— BEGIN STORED RECORDS —

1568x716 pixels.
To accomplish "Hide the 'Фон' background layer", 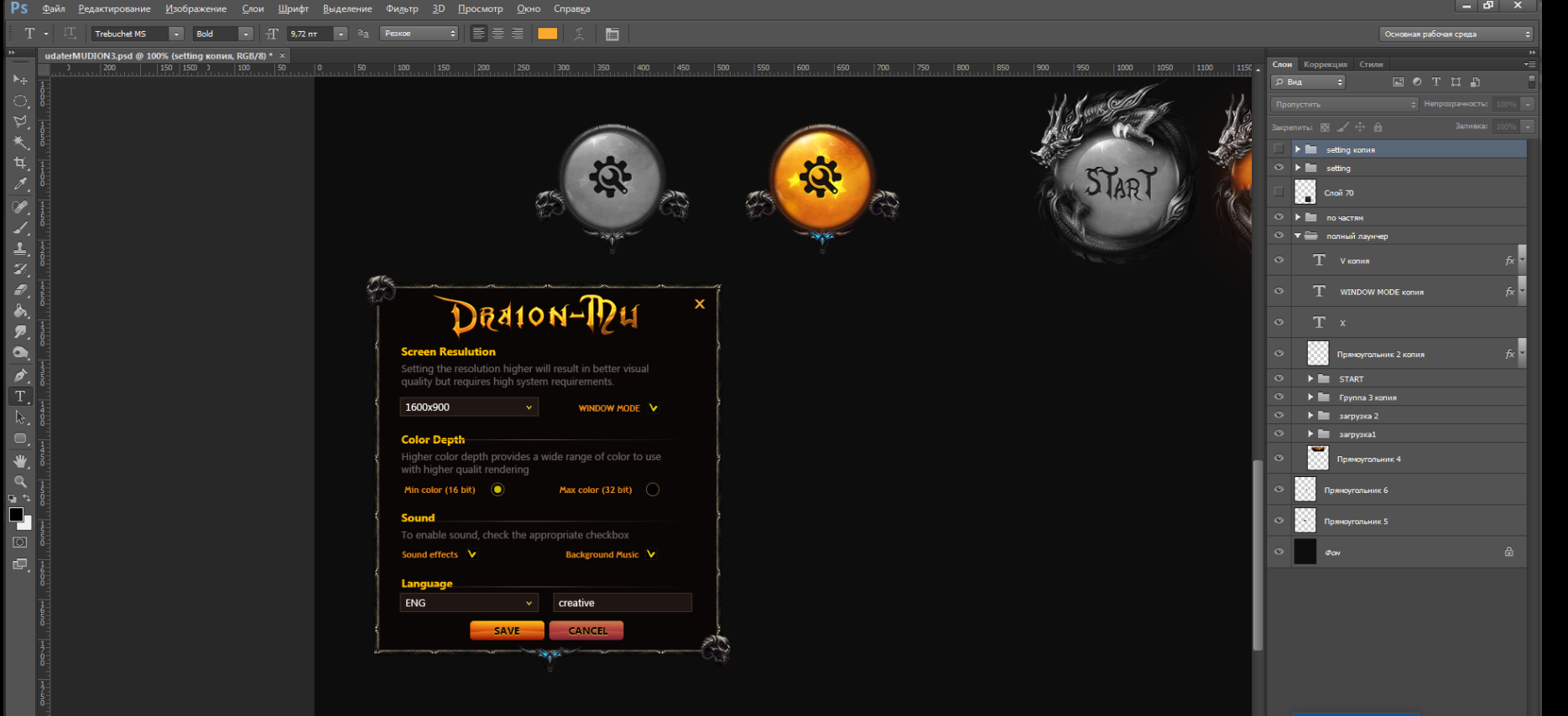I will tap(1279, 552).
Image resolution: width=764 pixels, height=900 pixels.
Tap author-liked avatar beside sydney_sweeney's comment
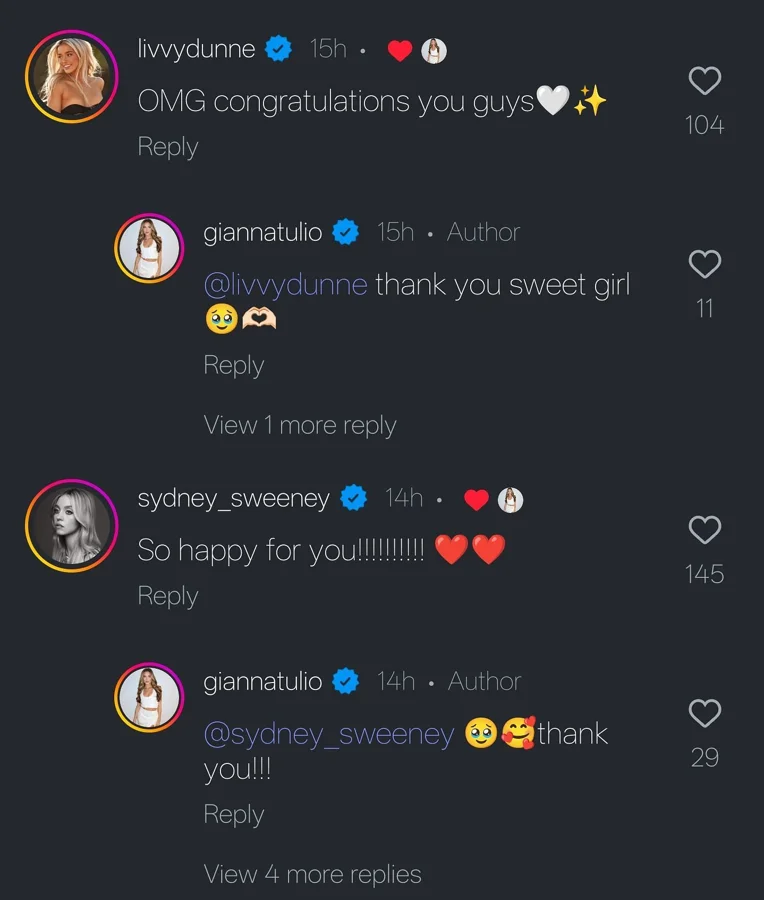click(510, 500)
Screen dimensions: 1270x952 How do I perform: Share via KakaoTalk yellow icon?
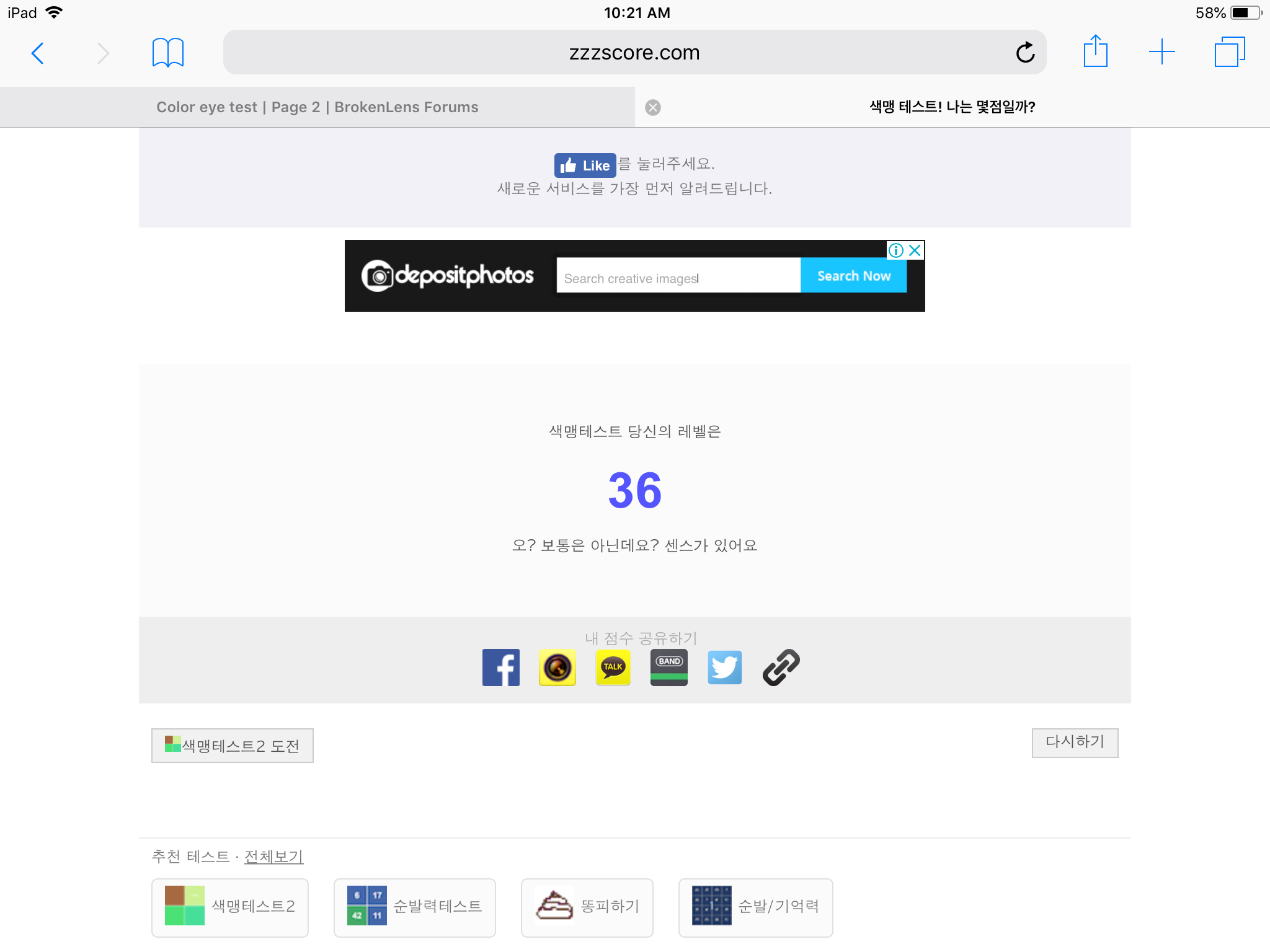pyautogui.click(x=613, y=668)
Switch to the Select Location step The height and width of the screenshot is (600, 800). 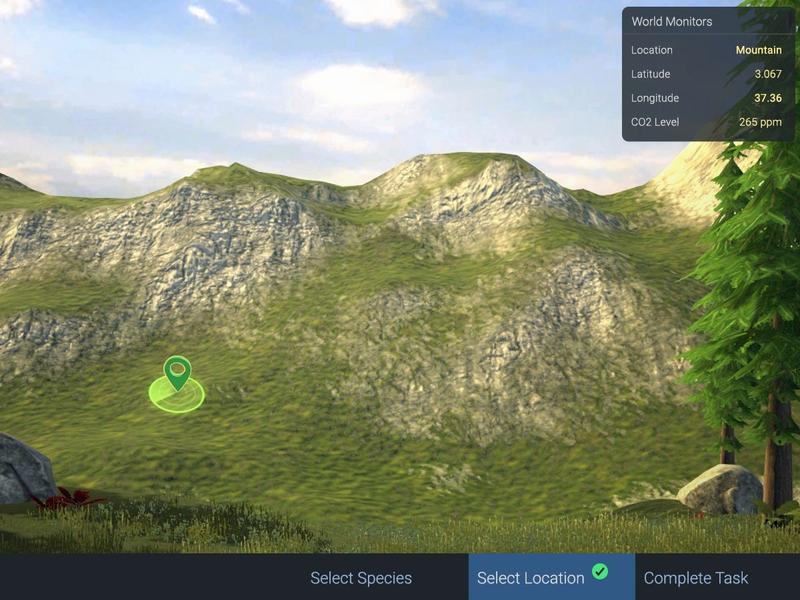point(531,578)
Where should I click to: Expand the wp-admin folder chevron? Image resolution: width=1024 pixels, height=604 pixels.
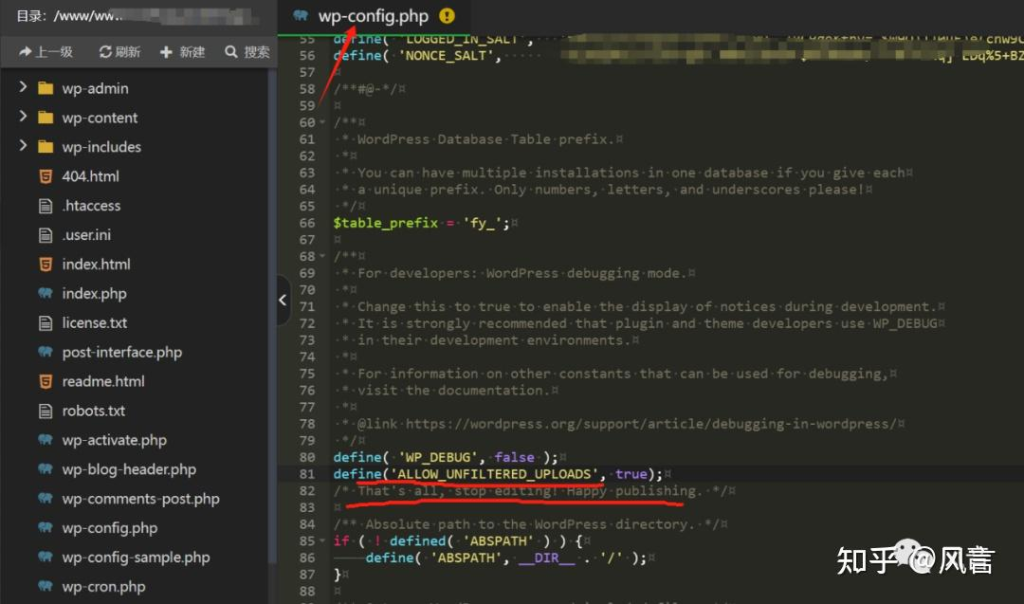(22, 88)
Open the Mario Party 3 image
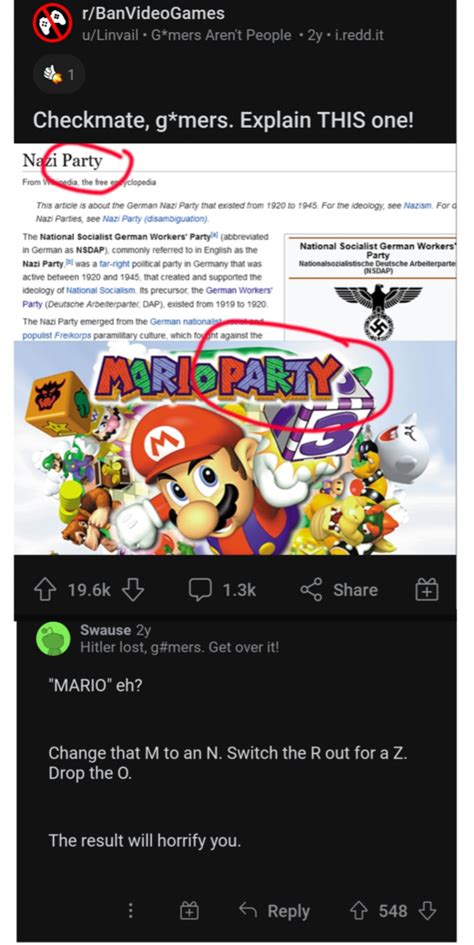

— END STORED RECORDS —

◆ GIVEN PROBLEM
Please copy the entries from the line containing "Where should I" through the end of the entries, swapping "folder" for "directory" and leaving everything else unchanged. Omit the pictures.

◆ THE REPLY
Where should I click to: Expand the wp-admin directory chevron? Image resolution: width=1024 pixels, height=604 pixels.
(22, 88)
Open the Mario Party 3 image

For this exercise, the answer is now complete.